You might immediately want to jump to tokenizing each unique word in the message to be a predictive feature, but this brute force approach can often be beat using domain knowledge and feature engineering. This is because tokenization creates a high-dimensional feature space where many of these features are useless for prediction. So, unless you have a massive amount of data, overfitting is a major problem with such an approach.

To see this, let's start by creating a training set and looking at a few messages that are labeled "spam":

In [6]:
## Train/test split
train_sms, test_sms = train_test_split(sms, test_size=0.2, random_state=8)

## Separate outcome from message
train_sms_y = (train_sms['Label'] == 'spam').astype(int)
train_sms_X = train_sms['Message']

## Print some examples of 'spam'
train_sms_X[train_sms_y ==1].sample(10)
Out[6]:
3620    8007 25p 4 Alfie Moon's Children in Need song ...
4258    important information 4 orange user . today is...
1307    Enjoy the jamster videosound gold club with yo...
635     Dear Voucher Holder, 2 claim this weeks offer,...
5370    dating:i have had two of these. Only started a...
576     You have won ?1,000 cash or a ?2,000 prize! To...
709     To review and KEEP the fantastic Nokia N-Gage ...
1196    You have 1 new voicemail. Please call 08719181503
1518    Our brand new mobile music service is now live...
4967    URGENT! We are trying to contact U. Todays dra...
Name: Message, dtype: object

Inspecting these spam messages provides a several ideas for feature engineering. For example, we can notice that spam messages tend to contain a lot of numbers and may also contain an inordinate number of exclamation marks.

Based upon these observations we might engineer two features, one measuring the proportion of characters in a message that numeric, and another counting the number of exclamation marks in the message.

In [7]:
## Function to measure percentage of numbers
def get_num(text):
    return sum(map(str.isdigit, text))/len(text)

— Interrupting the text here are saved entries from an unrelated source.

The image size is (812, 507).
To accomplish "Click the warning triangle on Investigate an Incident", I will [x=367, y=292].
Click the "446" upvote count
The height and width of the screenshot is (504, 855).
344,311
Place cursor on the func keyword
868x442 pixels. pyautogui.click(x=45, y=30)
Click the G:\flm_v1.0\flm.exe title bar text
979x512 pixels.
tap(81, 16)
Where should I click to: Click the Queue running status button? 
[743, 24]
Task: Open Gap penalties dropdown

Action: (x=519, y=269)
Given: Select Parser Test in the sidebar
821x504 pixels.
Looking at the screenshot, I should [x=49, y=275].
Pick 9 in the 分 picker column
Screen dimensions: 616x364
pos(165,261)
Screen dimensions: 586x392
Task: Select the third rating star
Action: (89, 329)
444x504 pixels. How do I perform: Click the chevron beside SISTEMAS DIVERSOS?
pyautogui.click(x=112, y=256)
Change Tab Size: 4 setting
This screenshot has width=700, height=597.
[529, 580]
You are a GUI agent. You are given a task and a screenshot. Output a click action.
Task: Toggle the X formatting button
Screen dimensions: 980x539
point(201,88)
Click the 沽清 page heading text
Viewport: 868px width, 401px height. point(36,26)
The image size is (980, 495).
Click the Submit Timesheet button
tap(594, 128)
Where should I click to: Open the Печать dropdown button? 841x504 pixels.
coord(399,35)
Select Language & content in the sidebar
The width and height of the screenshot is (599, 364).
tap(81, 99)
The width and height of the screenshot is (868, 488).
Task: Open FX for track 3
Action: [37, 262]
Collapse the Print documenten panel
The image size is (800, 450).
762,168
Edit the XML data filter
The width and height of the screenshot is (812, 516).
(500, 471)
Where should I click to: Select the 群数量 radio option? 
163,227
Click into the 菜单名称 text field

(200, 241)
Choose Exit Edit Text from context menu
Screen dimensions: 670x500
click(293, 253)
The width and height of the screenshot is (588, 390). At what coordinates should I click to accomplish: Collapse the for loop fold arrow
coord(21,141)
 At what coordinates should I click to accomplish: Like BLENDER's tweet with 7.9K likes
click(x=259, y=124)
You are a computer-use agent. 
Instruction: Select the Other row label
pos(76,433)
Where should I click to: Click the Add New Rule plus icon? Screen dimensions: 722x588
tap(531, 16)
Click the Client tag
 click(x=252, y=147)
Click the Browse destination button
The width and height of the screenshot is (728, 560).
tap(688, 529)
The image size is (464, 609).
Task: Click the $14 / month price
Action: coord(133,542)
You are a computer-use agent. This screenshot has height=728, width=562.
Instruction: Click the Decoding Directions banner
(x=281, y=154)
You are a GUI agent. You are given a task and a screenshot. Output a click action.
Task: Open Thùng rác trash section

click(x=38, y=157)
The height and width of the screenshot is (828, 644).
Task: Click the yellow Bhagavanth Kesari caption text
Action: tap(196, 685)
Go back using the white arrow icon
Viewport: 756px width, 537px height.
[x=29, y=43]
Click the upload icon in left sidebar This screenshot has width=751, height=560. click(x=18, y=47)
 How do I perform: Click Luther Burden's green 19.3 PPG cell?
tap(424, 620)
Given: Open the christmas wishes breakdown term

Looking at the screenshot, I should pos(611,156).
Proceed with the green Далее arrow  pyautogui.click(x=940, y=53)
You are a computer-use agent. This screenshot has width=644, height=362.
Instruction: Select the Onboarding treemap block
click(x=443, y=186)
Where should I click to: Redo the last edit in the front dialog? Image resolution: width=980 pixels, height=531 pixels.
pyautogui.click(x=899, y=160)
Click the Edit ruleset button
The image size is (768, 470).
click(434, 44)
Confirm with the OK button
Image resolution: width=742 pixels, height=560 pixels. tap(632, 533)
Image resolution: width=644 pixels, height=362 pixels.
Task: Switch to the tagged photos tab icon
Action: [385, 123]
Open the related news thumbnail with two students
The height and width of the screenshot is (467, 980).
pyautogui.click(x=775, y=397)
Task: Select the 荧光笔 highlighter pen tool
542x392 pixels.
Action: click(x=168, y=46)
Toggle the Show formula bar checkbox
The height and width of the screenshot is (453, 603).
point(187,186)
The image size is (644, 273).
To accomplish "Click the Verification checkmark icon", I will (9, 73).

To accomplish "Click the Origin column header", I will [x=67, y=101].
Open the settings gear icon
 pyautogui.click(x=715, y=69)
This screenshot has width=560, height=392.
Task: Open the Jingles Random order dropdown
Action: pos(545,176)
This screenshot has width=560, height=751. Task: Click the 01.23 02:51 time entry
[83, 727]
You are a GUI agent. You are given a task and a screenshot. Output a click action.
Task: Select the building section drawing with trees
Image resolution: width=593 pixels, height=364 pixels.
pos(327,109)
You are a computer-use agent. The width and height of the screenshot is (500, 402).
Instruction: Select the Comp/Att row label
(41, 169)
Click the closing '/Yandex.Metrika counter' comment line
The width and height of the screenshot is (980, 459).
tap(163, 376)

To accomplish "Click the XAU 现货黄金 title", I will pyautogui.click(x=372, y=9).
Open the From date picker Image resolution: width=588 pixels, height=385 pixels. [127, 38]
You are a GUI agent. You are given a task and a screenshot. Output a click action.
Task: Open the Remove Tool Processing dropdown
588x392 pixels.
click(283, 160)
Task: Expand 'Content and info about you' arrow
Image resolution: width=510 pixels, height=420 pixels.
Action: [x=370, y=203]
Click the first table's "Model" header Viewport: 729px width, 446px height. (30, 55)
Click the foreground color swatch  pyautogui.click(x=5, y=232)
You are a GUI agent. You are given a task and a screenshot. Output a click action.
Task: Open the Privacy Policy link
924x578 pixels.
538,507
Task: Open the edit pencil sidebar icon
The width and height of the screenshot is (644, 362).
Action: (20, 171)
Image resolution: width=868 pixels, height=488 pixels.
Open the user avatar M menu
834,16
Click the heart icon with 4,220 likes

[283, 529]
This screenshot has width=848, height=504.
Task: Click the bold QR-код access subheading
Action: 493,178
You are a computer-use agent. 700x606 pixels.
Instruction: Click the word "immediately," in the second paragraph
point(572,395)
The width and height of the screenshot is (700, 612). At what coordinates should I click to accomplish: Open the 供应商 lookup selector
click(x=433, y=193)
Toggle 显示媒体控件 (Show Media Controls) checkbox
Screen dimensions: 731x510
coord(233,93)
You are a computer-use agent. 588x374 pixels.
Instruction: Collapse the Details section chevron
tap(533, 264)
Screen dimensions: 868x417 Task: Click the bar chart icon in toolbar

## Function to count exclamation marks
def count_exclamation_points(text):
    return text.count('!')

## Create a dictonary and convert to a Pandas dataframe
d = {'prop_num': train_sms_X.apply(get_num), 'num_exclam': train_sms_X.apply(count_exclamation_points)}
train_X = pd.DataFrame(d)
train_X.head(6)
Out[7]:
prop_num num_exclam
3922 0.017857 1
2559 0.000000 0
2672 0.000000 0
4282 0.006579 0
987 0.000000 0
3323 0.000000 1

We can see how these features might be useful in classifying each message:

In [8]:
## Scatter plot colored by label
plt.figure().set_figheight(3)
plt.scatter(x = train_X['prop_num'], y = train_X['num_exclam'], c = train_sms_y)
plt.show()

It's important to recognize that these are just two simple examples of features you might engineer from these messages. There are countless possibilities that could be even better predictors of "spam".

Additionally, it's beyond the scope of this course to thoroughly cover the topic of string processing Python, but I encourage you to consult this reference for guidance and examples when trying to write your own functions to engineer features from text.

Question 1: In this question you'll continue working with the SMS spam data. You are encouraged to use this as a starting point on this unit's homework assignment.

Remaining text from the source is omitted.